Higher education is at several crossroads at once. We must learn the pressures our institutions face while evaluating our commitment to our disciplines. We need to change the standards and expectations of our fields, move towards models that embrace global antiquity, and embrace new voices while still preserving — and challenging — the knowledge of the past. We need both to challenge Seneca’s basic objection that we “learn not for life but for school” (non vitae sed scholae discimus, EM 106.12) and to show that the vita we learn for is a shared one that values the life and dignity of all human beings.

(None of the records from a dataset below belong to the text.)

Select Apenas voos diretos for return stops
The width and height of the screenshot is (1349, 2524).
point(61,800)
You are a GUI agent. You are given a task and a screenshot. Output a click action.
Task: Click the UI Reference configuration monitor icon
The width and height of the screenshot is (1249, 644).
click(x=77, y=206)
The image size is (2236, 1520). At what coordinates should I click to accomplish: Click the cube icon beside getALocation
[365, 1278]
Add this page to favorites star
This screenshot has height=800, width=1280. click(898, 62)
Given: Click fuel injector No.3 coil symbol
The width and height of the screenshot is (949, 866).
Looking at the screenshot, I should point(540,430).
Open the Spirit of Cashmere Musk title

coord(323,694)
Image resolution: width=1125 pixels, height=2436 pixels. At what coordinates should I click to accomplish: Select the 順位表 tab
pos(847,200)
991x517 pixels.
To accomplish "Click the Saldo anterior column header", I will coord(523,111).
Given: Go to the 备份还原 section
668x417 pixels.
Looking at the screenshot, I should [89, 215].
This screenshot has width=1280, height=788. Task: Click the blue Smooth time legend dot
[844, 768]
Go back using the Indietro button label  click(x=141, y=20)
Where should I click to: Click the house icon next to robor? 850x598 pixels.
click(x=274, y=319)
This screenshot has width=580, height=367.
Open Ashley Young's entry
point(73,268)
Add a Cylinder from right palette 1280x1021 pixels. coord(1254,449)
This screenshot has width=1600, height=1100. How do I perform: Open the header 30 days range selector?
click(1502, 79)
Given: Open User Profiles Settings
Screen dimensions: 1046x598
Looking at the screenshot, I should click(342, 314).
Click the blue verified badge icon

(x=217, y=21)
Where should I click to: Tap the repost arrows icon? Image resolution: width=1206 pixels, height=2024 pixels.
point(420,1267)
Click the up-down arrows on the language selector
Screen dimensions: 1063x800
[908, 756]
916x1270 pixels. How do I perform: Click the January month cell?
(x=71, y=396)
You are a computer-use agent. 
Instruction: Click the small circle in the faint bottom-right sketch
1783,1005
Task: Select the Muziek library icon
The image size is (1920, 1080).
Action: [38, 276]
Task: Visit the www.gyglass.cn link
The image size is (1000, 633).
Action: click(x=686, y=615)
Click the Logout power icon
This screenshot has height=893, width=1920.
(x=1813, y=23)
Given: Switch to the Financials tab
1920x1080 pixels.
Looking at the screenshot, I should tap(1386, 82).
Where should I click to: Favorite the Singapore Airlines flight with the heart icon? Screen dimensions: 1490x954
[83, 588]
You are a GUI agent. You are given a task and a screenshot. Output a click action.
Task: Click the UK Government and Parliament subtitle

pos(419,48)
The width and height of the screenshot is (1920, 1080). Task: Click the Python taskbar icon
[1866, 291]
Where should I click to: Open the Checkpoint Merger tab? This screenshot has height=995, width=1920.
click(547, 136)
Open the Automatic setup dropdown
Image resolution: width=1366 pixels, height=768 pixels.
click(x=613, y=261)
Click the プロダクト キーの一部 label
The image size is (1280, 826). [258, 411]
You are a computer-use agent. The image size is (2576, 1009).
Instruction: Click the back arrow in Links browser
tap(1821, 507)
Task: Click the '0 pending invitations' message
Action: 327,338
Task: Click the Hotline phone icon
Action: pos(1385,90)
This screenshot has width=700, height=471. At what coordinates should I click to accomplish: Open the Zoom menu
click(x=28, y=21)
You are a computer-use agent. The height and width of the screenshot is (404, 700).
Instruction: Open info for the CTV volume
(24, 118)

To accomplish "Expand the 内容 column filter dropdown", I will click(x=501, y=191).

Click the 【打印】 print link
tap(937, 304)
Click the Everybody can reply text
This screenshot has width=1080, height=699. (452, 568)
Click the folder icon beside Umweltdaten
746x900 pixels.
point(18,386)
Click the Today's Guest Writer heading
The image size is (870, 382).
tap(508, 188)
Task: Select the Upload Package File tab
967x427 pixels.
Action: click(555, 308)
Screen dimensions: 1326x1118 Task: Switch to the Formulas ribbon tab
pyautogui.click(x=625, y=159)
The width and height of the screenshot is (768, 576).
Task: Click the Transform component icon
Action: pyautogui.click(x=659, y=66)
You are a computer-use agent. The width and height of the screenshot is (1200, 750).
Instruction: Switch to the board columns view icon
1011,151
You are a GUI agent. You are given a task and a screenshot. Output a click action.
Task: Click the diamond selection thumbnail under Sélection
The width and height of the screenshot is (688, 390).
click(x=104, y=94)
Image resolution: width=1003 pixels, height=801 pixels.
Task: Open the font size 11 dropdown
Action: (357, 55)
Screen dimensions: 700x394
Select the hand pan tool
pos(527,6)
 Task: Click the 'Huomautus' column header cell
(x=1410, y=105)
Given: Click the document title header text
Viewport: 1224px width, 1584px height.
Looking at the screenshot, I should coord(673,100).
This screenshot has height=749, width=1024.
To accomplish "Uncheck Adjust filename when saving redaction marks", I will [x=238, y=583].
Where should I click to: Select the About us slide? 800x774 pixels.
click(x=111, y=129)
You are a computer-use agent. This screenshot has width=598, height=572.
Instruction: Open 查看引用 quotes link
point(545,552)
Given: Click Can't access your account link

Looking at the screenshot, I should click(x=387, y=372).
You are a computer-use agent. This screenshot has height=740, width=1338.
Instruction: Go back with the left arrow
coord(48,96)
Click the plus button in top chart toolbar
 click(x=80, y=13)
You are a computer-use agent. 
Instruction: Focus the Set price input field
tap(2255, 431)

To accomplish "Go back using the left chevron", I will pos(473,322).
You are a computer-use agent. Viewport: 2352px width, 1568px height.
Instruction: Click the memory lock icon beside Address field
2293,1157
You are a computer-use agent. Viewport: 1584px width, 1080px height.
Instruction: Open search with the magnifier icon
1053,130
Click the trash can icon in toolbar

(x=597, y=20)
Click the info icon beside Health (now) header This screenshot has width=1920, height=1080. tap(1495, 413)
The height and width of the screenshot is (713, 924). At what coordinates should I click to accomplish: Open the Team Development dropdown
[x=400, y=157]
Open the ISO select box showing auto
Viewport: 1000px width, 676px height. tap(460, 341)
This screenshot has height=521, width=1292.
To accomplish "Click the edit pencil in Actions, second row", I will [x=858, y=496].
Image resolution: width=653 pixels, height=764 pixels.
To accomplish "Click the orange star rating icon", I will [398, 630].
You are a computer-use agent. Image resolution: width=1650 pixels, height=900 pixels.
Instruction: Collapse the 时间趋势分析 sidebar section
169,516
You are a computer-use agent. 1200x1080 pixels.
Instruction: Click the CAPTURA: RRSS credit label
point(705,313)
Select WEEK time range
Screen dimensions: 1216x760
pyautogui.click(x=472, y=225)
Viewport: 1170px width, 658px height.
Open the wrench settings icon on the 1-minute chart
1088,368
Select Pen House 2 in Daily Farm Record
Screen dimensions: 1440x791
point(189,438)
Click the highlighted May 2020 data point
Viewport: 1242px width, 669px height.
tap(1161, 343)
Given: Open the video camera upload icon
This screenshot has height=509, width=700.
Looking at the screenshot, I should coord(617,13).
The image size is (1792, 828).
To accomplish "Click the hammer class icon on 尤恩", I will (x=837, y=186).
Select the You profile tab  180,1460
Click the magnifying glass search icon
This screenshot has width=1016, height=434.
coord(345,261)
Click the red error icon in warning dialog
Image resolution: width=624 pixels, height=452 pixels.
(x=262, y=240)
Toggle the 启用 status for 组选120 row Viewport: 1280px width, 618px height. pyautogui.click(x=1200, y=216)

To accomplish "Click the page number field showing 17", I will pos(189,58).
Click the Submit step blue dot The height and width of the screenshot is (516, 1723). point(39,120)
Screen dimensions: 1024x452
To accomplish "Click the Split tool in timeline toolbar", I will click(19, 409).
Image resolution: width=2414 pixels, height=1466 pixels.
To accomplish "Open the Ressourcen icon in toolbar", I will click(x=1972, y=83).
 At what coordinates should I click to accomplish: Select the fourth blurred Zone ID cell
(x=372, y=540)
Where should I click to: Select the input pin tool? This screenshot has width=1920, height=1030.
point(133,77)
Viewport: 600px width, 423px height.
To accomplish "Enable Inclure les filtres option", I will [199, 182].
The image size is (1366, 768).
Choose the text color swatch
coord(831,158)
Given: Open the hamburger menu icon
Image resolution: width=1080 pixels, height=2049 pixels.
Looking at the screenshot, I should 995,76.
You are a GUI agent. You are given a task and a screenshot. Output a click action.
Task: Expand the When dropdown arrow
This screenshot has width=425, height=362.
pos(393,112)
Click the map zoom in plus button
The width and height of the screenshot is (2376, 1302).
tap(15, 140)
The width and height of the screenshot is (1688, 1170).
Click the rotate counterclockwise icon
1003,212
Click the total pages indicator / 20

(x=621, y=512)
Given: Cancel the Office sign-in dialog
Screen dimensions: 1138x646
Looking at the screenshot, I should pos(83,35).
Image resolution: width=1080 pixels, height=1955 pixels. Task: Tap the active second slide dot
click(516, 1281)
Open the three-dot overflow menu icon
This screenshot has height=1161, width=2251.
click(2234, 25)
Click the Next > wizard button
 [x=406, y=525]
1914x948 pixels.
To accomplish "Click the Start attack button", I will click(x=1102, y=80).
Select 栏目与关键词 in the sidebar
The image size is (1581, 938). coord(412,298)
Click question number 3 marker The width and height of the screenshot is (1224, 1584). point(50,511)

And, perhaps along the way, we can remember joy. Joy at life, at the possibility of learning from and with one another, and joy in the hope of tomorrows to come.
Scott Lepisto, Creator of Itinera, Communications Advisor to the Michigan House Democratic Caucus
In the past two years, I left academia, did some freelance writing and editing, and then landed a job in Democratic communications. When I look back on my career in classics, I find myself missing the life I could have lived more than the life that I was living. Had I known what my other options were, I would have focused much more on the small handful of positions within academia that I truly wanted and meeting people doing interesting work outside of academia rather than applying to jobs that, in my heart of hearts, I didn't want. The lane for success for me, personally, was very, very narrow in academia. While not getting that tenure-track job is probably the most painful failure of my life, I'm grateful to be pursuing work now that allows me to live in harmony with myself.